幕末の剣豪で、北辰一刀流の創設者千葉周作が若い頃のお話。武者修行の旅の途中、今の愛知県三河の、ある屋敷にお世話になりました。
その屋敷では、夜になると若い衆たちが、これといった道具もなしに、沢山の貝や魚を取ってくるのです。たずねると、潮がひいてできる潮溜まりに、取り残された魚を手づかみにするとのこと。「よければ、案内いたします」というので、早速出かけることになりました。 なるほど、潮がひいてできる潮溜りに、魚や貝が取り残されていて、面白いように獲れます。調子に乗って、沖へ沖へと進んでいくと、しばらくして案内人があわて出しました。聞けば、どちらが岸か、沖かがわからなくなったと言うのです。星を見ようにも、あいにく空は曇っていますし、幕末ですから外灯なんてありません。松明を全部つけても、手元は明るくなりますが、闇はますます暗くなります。

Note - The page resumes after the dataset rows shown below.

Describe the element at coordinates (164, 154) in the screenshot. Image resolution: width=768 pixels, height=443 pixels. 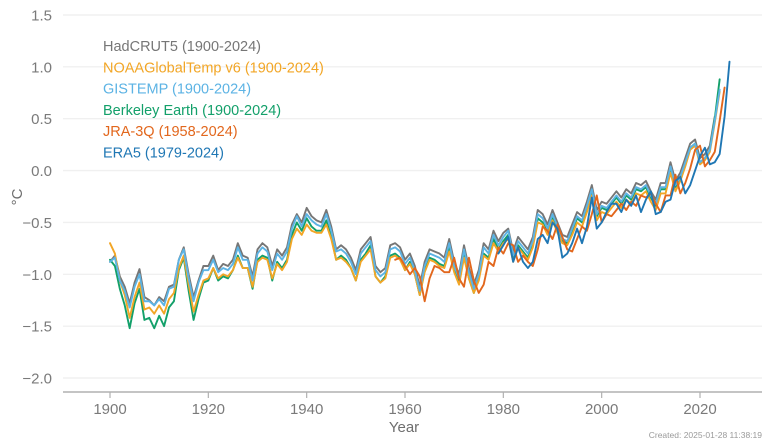
I see `legend-item-era5: ERA5 (1979-2024)` at that location.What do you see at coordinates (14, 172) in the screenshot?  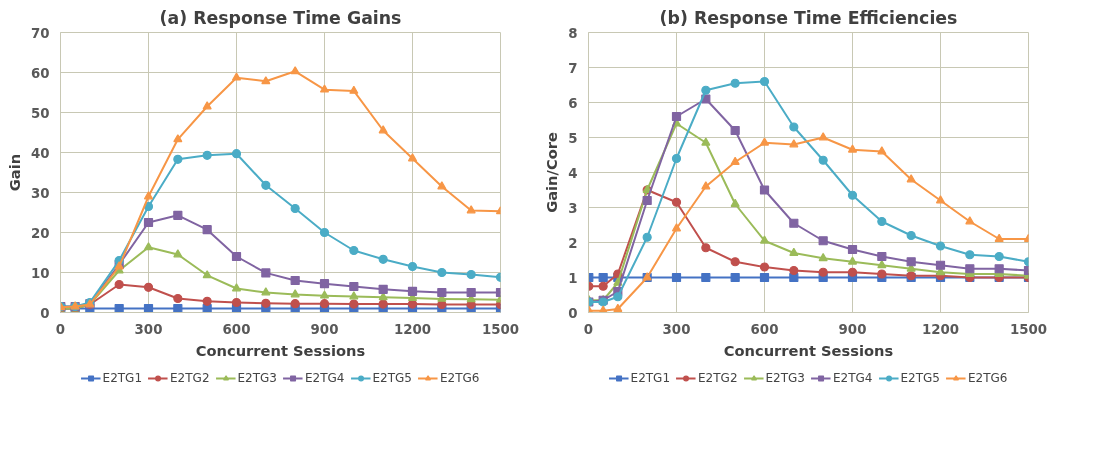 I see `y-axis-title: Gain` at bounding box center [14, 172].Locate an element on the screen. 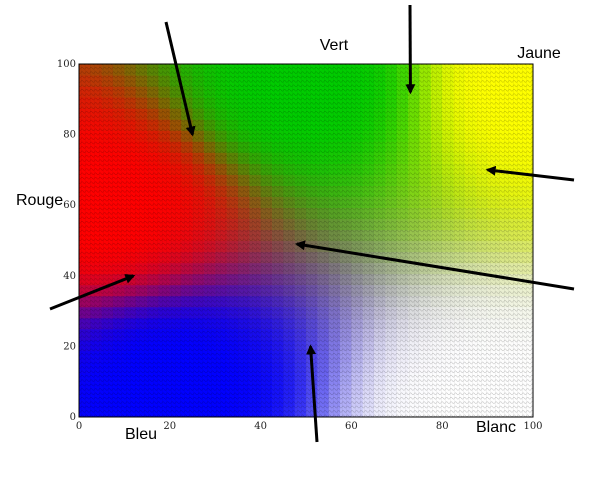 This screenshot has width=600, height=490. x-tick-labels: 0 20 40 60 80 100 is located at coordinates (310, 426).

そんなとき、周作の耳にかすかに千鳥の鳴く声が聞こえました。「昔江戸城を作った太田道灌が、物見に出かけ、あまりの暗さに潮の干満がわからなくなった際、千鳥の声を聞いて干潟のあることを知った」という故事を思いだし、その声をたよりに進み、何とか岸にたどり着くことができました。
若い衆が、口々に周作の博識ぶりを讃えていると、話を聞いていた屋敷の主人が、突然怒り出したのです。
「長年浜辺に住みながら、お前たちは何と馬鹿者揃いか。今夜は幸い千鳥が鳴いたからいいものの、鳴かなかったらどうなる?そんな時には、まず松明を消すんだ。なのに、松明を全部つけたという。あきれ果てた馬鹿どもだ。
よく考えてみろ。松明をつけても、足元が明るくなるだけで、遠くはますます暗くなる。そんなときには、松明を全部消せば、どんな闇夜でも、あるかないかの光に目が慣れて、沖と岸との見分けくらいは、自然とつくものだ。」
これを聞いた周作は、目の覚める思いがしたそうです。